Abstract. Direct speech-to-speech translation (S2ST) with discrete self-supervised representations has achieved remarkable accuracy, but is unable to preserve the speaker timbre of the source speech during translation. Meanwhile, the scarcity of high-quality speaker-parallel data poses a challenge for learning style transfer between source and target speech. We propose an S2ST framework with an acoustic language model based on discrete units from a self-supervised model and a neural codec for style transfer. The acoustic language model leverages self-supervised in-context learning, acquiring the ability for style transfer without relying on any speaker-parallel data, thereby overcoming the issue of data scarcity. By using extensive training data, our model achieves zero-shot cross-lingual style transfer on previously unseen source languages. Experiments show that our model generates translated speeches with high fidelity and style similarity. Audio samples are available at http://stylelm.github.io/ .
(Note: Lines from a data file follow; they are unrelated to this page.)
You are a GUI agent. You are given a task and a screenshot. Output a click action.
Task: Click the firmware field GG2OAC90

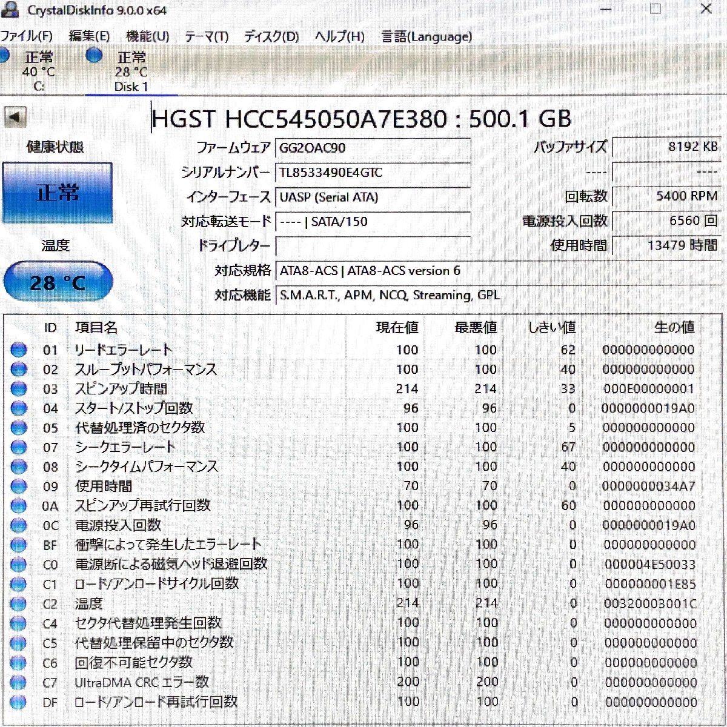(x=373, y=148)
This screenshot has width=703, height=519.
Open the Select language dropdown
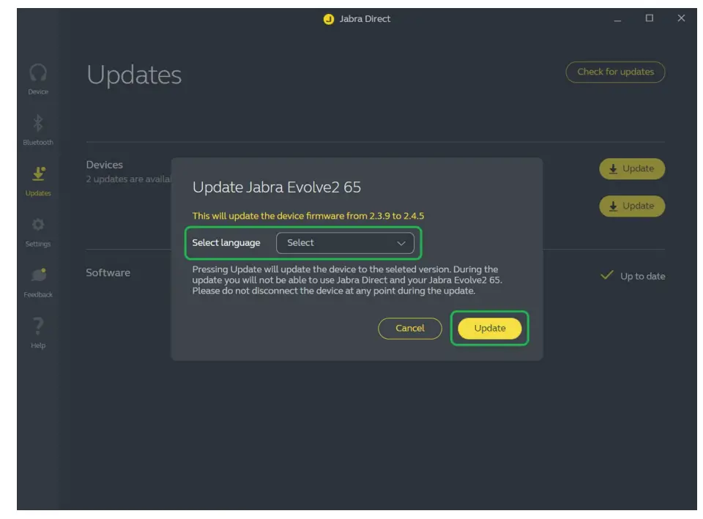[346, 242]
Our method comprises three consecutive stages, utilizing two distinct types of discrete units: 1) speech-to-semantic-unit translation stage S1, which converts source audio into semantic units of the target speech; 2) acoustic unit modeling stage S2, generating target acoustic units conditioned on the semantic output from the preceding stage and the acoustic units of the source speech as style prompt; 3) unit-to-wave generation stage S3, producing target audio that maintains consistent style with the source.
During training of S2, we extract semantic and acoustic units from the training data. We divide each training sample into two separate parts, using the acoustic units from one part as prompt and those from the other as prediction targets, and train the model to generate corresponding acoustic units from the semantic units and prompt with cross-entropy loss. This in-context learning approach enables the model to grasp the correspondence in acoustic characteristics between the two parts, thus acquiring the ability for style transfer. And such a self-supervised training approach needs no speaker-parallel data, and can be scaled to massive training data. During inference, we use semantic tokens from the previous stage and acoustic units of source speech as the style prompt to realize cross-lingual style transfer.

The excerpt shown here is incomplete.